Otros paisajes posibles son, en la vía de conexión con una misma, al no calzar con las imágenes ideales impuestas por el entorno y reforzadas por quién ofrece la clase, rechazo a una misma, desempoderamiento y todas las consecuencias que esto puede acarrear cuando no hay un acompañamiento adecuado, como graves desórdenes alimenticios, por nombrar uno de los más comunes.
Al reflexionar sobre la pedagogía de la danza, no puedo dejar de nombrar todos estos elementos desde la perspectiva de quien aprende danza, porque son parte de mi historia personal y el conocimiento que puedo aportar viene principalmente de mis vivencias. En los primeros años de mi formación en danza, siendo menor de edad, viví situaciones inolvidables, por lo bellas: contacté con mi pasión por el movimiento y la escena, participé por primera vez en la creación y estreno de una obra; así como las experiencias más dolorosas: fui acosada y manipulada por uno de los profesores de la escuela y fui testigo del deterioro de una de mis compañeras más cercanas de la escuela que sufrió de anorexia severa, quien finalmente dejó la danza y dio por terminada nuestra amistad.

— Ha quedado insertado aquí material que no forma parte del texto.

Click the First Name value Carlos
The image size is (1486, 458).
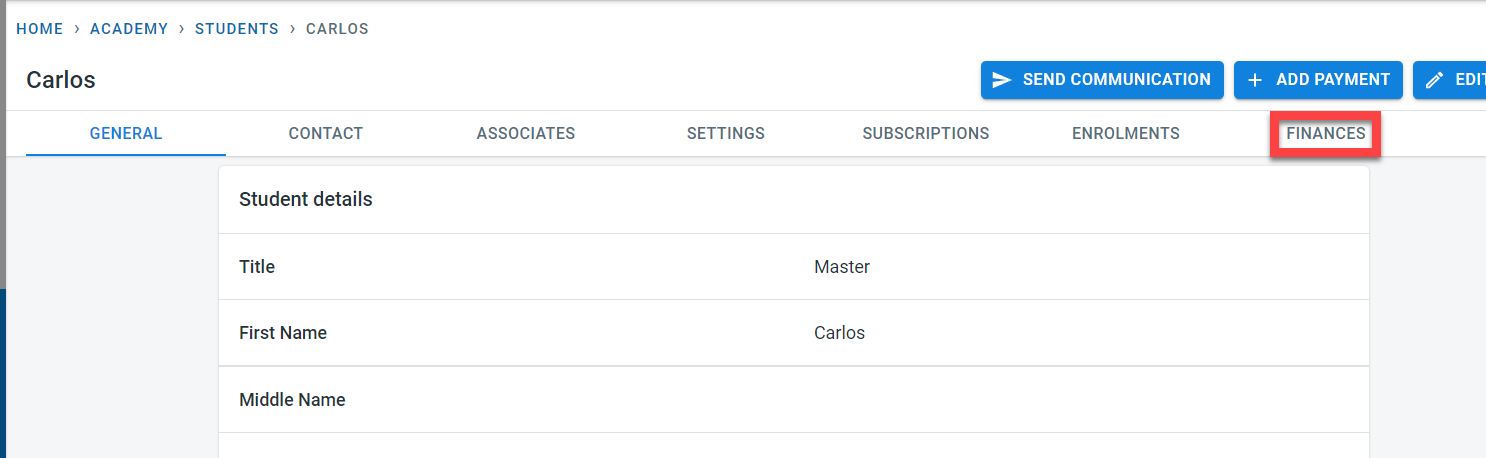coord(840,333)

En ambas situaciones, dada la falta de guía y acompañamiento por parte de la escuela de danza y de los adultos de mi entorno, y también por mi desconocimiento, no hice nada. No denuncié el acoso y tampoco supe cómo acompañar a mi amiga. Me ha llevado muchos años procesar, hablar y sanar. Hoy, veinte años más tarde, según las leyes ecuatorianas actuales el delito del que fui víctima ya no tiene vigencia, es decir, no se puede denunciar por la vía legal.
Menciono estos aspectos en un ejercicio de hablar sobre las experiencias negativas y traumáticas que lamentablemente han sido y son parte de los procesos de aprendizaje, como un intento por evidenciar que, así como en todos los ámbitos de la vida, la violencia ejercida hacia las mujeres, la discriminación y el acoso son una realidad en la danza.
Esta realidad demanda que todas, todos, todes quienes nos involucramos en los espacios de aprendizaje/enseñanza de la danza estemos alertas y velemos por la seguridad de los espacios. Saber elegir bien las palabras que utilizamos al guiar los procesos, no reproducir los aspectos negativos de nuestras vivencias y, más bien, esforzarnos por crear espacios donde podamos encontrarnos a explorar, descubrir y crear desde la maravillosa singularidad de nuestro cuerpo en movimiento, afianzando en nosotras mismas el respeto, el amor y la confianza de que podemos enseñarnos sabiamente.
Una nota para finalizar esta reflexión: quiero agradecer y honrar con mucho cariño a Aida Colmenero Díaz, Carolina Váscones, Lucía Russo, Princesa Ricardo Marinelli, Qudus Onikeku y Oswaldo Marchionda; mi encuentro con cada una de ustedes y lo que ofrecen al mundo le dieron y le dan sentido a mi camino en la danza.